__ISTRUZIONE ASSEGNATA__. Duplica alla lettera il passo del brano su Léo e la guerra d'Algeria, partendo dalle parole "Fu in queste" e fermandoti dopo le parole "erano sempre presenti.".

Man mano che la situazione si induriva e la lotta armata diventava più intensa, le visite di Léo in Algeria diventavano sempre più rischiose. Quelli che si chiamavano “ultras”, cioè gli oltranzisti della colonizzazione, fanatici dell'”Algeria francese”, della guerra e della repressione ai peggiori estremi. Costoro lasciavano apertamente intendere che, se ne avessero avuto la possibilità, non avrebbero esitato a “regolare i conti” con questi avvocati, “traditori della Francia” e “complici dei ribelli” che avevano il coraggio di venire a provocarli ad Algeri. E, naturalmente, Léo è stato tra i primi ad essere preso di mira.
Fu in queste circostanze che la stima e l’amicizia che ci legava da tempo si approfondì. Se apprezzavo il suo intuito politico, il suo coraggio, la sua generosità e il suo talento, ero anche molto sensibile alla sua conversazione, in cui i lampi della sua cultura, la sua ironia e il suo meraviglioso umorismo erano sempre presenti.
Nel settembre 1955, dopo la messa al bando del giornale, contemporaneamente a quella di varie organizzazioni anticolonialiste tra cui il Partito Comunista Algerino, era tornato ad Algeri per aiutarmi a preservare ciò che, nonostante la situazione, poteva ancora essere dei diritti e dell’eredità di “Alger républicain”. Poi, fu per me, come per molti dei miei compagni, il tuffo nella clandestinità, l’arresto nel giugno 1957, la tortura da parte dei parà della 10ª Divisione Paracadutisti del generale Massu.
Ho rivisto Léo alla fine di agosto o durante il settembre dello stesso anno, nella prigione civile di Algeri, questo ex forte turco che i francesi hanno soprannominato “Barberousse” e che gli algerini chiamano “Serkadji”. Fu in una delle sale riservata alle visite degli avvocati con i loro “clienti”, un momento di intensa emozione per Léo e per me questo ritrovarci, sotto lo sguardo del direttore della prigione, che ci osservava da dietro una porta di vetro. Durante il mese in cui gli aguzzini mi hanno tenuto prigioniero, Gilberte, mia moglie, tutta la mia famiglia e lo stesso Léo avevano temuto che, come per molti altri militanti arrestati e poi assassinati, tra cui il mio compagno Maurice Audin, i paracadutisti avrebbero improvvisamente annunciato la mia “scomparsa” o la mia “fuga” un giorno o l’altro. Ritrovarmi lì, in prigione, a stringere le mani di Léo, il mio caro amico, dopo quelle settimane di angoscia, prima nelle prigioni di El Biar dove operavano gli aguzzini, poi nel campo di concentramento di Lodi, fu, per me e per lui, come la consacrazione di una vittoria.

__INFORMAZIONI ESTRATTE__.
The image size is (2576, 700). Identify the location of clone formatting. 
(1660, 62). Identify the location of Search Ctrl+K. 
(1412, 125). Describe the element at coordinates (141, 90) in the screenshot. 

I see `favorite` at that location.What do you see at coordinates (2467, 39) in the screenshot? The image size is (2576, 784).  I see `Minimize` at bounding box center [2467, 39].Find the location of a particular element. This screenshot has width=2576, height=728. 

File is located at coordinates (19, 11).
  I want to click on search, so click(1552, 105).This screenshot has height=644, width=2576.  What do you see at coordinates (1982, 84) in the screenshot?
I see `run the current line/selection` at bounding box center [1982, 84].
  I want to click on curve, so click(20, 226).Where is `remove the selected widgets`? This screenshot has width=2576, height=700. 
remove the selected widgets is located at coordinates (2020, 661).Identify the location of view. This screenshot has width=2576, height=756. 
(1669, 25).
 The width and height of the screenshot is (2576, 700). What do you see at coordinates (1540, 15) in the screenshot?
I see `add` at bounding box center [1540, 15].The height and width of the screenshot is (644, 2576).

__RISPOSTA AL COMPITO__.
Fu in queste circostanze che la stima e l’amicizia che ci legava da tempo si approfondì. Se apprezzavo il suo intuito politico, il suo coraggio, la sua generosità e il suo talento, ero anche molto sensibile alla sua conversazione, in cui i lampi della sua cultura, la sua ironia e il suo meraviglioso umorismo erano sempre presenti.